The death of someone like Michael Jackson is an fascinating opportunity to explore our own mortality. It's an intellectually-jarring event -- like, "Huh? Wow. I didn't expect that to happen today." But it's not particularly emotional. That is to say, he was a person who I've never met or interacted with -- nor is he even a person with whom anyone that I've ever known has had any kind of personal interaction. And even his public role was not one of vast personal significance (though I can think of political figures and even baseball players whose deaths have emotionally impacted me, without ever even knowing them)... But the intellectual impact of the event is enough (especially without the emotional impact to confuse things) to really make you understand how fragile and unpredictable life is. To realize how many lives I've already out-lived. To wonder how many more will pass on before my own time comes...
What's strange is that Michael Jackson's death is the third such event that I've experience this week.

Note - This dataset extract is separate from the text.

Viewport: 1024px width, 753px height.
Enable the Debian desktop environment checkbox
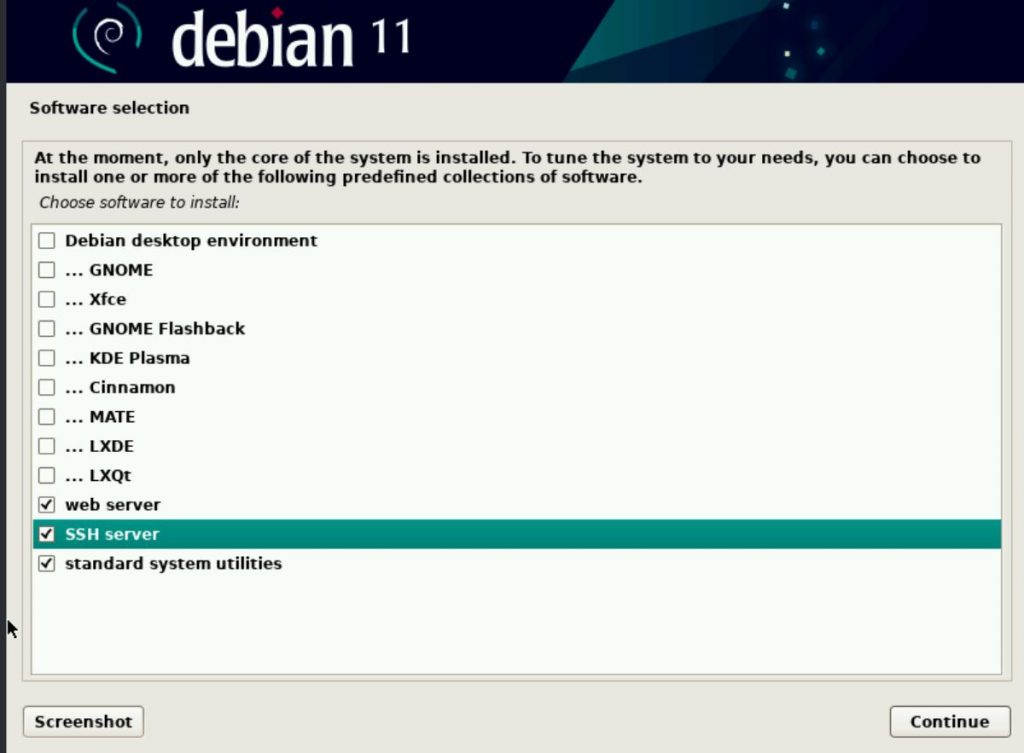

First, I found out that the kitchen contracting business who managed our recent renovations just went (apparently) belly-up. Their e-mail addresses don't work anymore. Their phone numbers don't work anymore. And their shop itself is locked and darkened (according to one of the subcontractors, who alerted us to the situation -- panicked and looking for any clue he can find to track down the people from the business which still owes him €9000. In fact, the business still owes us a couple-hundred euros (refunds of cost overages) and a handle to one of the cabinets that we ordered through them -- so I have some reason for anger and disappointment myself, that they would run away from their problems in the middle of the night like that... But, to be honest, my main emotion is one of relief -- that it didn't happen five months ago, right after we made our down-payment for the project and right before the actual work on our house began). Relief and wonder at that whole "fragility of life" thing. It really can be scary to realize how close to disaster and ruin we all can be, at any and every moment of the day.
Then, secondly, our family received a letter in the mail informing us that our dentist had died in a mountain-climbing accident in the Himalayas. Granted, it was our dentist -- not someone to whom a significant emotional attachment is made. But still, it was weird and sad to realize that suddenly, he was taken away from us without any warning and without any reason.
And now, this morning, we hear about Michael Jackson. If anything, my emotional reaction to the news of his death was one of... how do I say it? Relief? I don't know. Kind of like what it talks about in Ecclesiastes 7. I have a sense that Michael Jackson's life was hard -- that he was somehow emotionally-tortured throughout his life. And I have this vague desire the he could somehow "rest in peace." Again, I feel a little bit sad. But also this sense of strangeness from surviving. Does that make sense to anyone else?
Certainly, my emotions have been affected by these three events from this week... But it's more that my mind is spinning around the implications. I'm thinking a lot. Wondering a lot. Praying a lot... I guess this mortality thing is mighty strong stuff, isn't it?